Alejandro Portes and Alex Stepick call the Miami of 1980 a City on the Edge, racially and socially. The city's formerly secure Cuban community, secure in its sense of American identity, underwent a profound disruption with the influx of new Cuban immigrants to its shores. The community underwent a demographic composition comparable to the exodus experienced by the city of Miami in the late 1950's and early 1960's, when the first influx of Cuban immigrants came to Floridian shores. Many of the later, 1980's immigrants, however, rather than coming from the aristocratic and middle class of Cuba, like the largely light-skinned aficionados of the Baptista regime, were of lower classes, and/or mulattos, or Blacks. This upset the Cuban sense f self-identity as a people in Miami, confronting them with the uncomfortable truth of the racial and social diversity of the Cuban people and nation.

Why did the Castro regime change its policy so suddenly on immigration in the first place? Answering this question helps provide clues as to why the next wave of immigration was so diverse. The reasoning begins, oddly enough, to an incident when a Havana bus driver drove through the Peruvian embassy and publicly embarrassed Castro. The driver demanded political asylum. This set off an international crisis. In 1980, the world was at the height of the second wave of the 'cold war,' in a state of international tension unprecedented since the Cuban Missile crisis. Castro sensed this and within days of the highly publicized incident, he allowed thousands of Cubans to leave his nation, as more and more disenchanted Cuban citizens stormed the Cuban embassy to claim refuge.

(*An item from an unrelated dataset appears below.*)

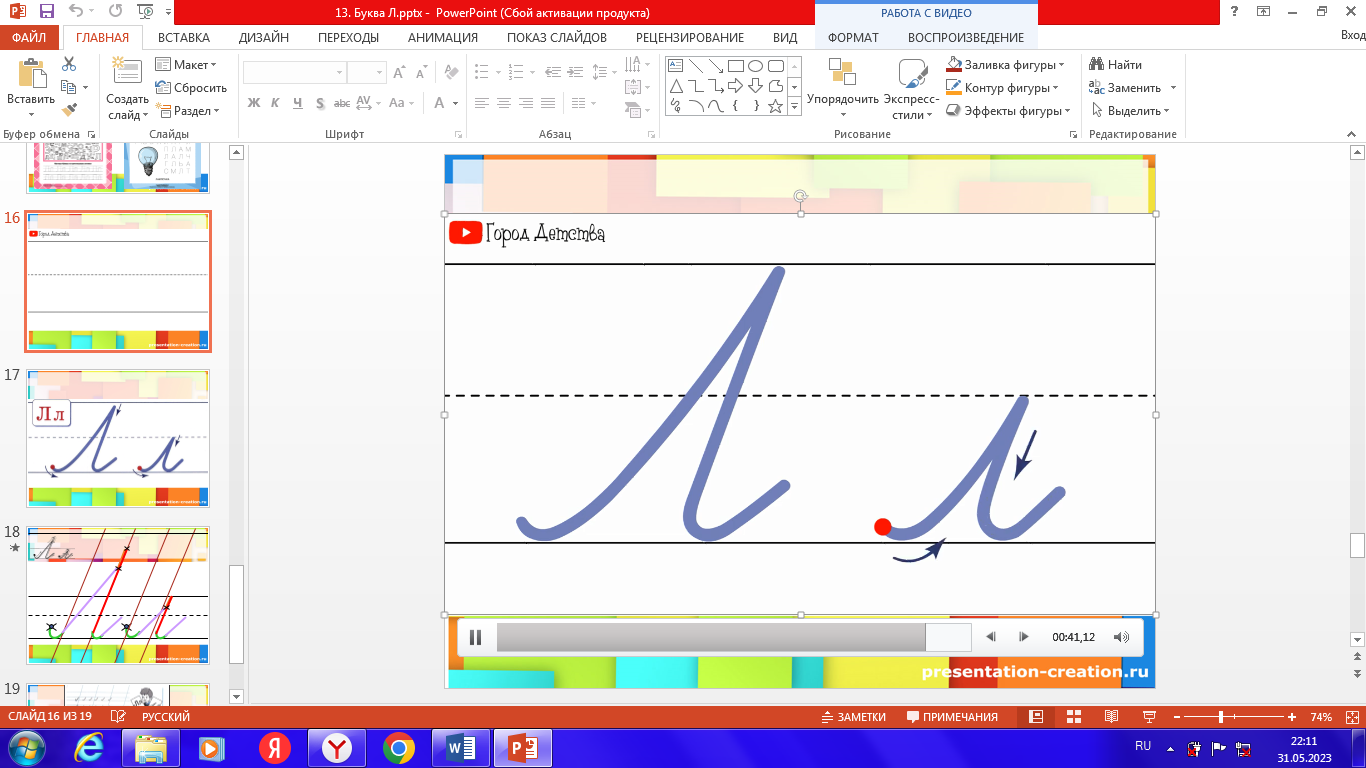Switch to slide sorter view in the status bar

[1074, 717]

Thus, the embarrassed Castro regime opened the port of Mariel to all Cubans who wished to leave Cuba. Naturally, most went to the largest Cuban community in the most prosperous nation of the world, that of Miami. Many of these Cuban exiles had Floridian relatives. According to the authors, before long, the so-called Freedom Flotilla first ferried 125,000 Cubans to Florida, a huge number of individuals for a relatively small community to assimilate at one time. But because many of these individuals were relations, with the Latin spirit of hospitality and communality, the anti-Castro, anti-communist Miami Cubans felt compelled to respond with open arms.

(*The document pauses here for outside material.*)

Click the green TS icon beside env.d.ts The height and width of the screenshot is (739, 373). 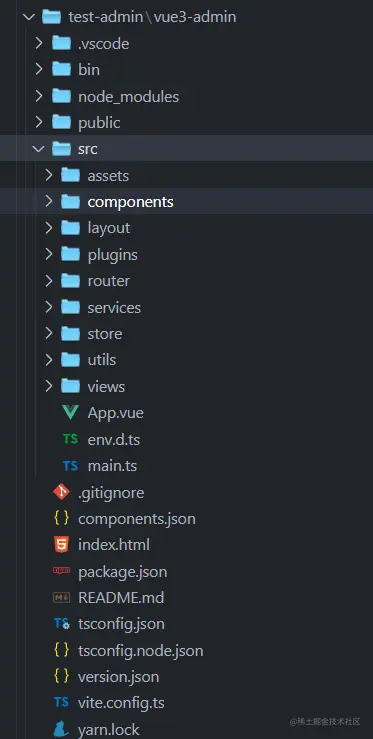(x=70, y=439)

Yet before long, the reaction of the community was not entirely pleased. According to a Cuban-American official quoted in Portes, the Mariel boatlift "destroyed the image of Cubans in the United States and, in passing, destroyed the image of Miami itself for tourism."(21) at first quietly, and then not so quietly, the Cuban longtime residents of Miami stated that Castro, in fact, used the Mariel boatlift as an wonderful opportunity to rid Cuba of criminals and vagabonds. Indeed, over half of the boatlift population had criminal backgrounds. To further support this characterization of the boatlift, Castro himself is quoted as saying that the departing citizens leaving from Mariel are the scum of the country and were surely welcome to leave Cuba for he thought no other country would have them, even America. He openly denounced the population leaving by way of boat at a 1980 May Day celebration during the height of the Mariel migration.

But the figures about criminality do not alone tell the tale of the character of the migrants. Many criminals in Cuba have been imprisoned for political activities such as freedom of speech that would not be considered criminal in America. Also, homosexuality is illegal in Cuba. Many of the boatlift population had engaged in homosexual relations, which are outlawed in Cuba. The conservative Cuban population of America, however, was by and large no more amicable to alternative sexualities than the Castro regime.

But more to the point, the hostility to the new immigrants may have been racial. The Cuban population who denounced the marielitos as causing a decline in tourism in Miami, noted that the recent boatlift was made up of Cubans who were mostly Blacks and mulattoes of a color that I never saw or believed existed in Cuba." (21) All new immigrant populations present a new face to older and more established members of the community, but in this case, the new face was very literally a distinctive racial shift in the image of Cubans.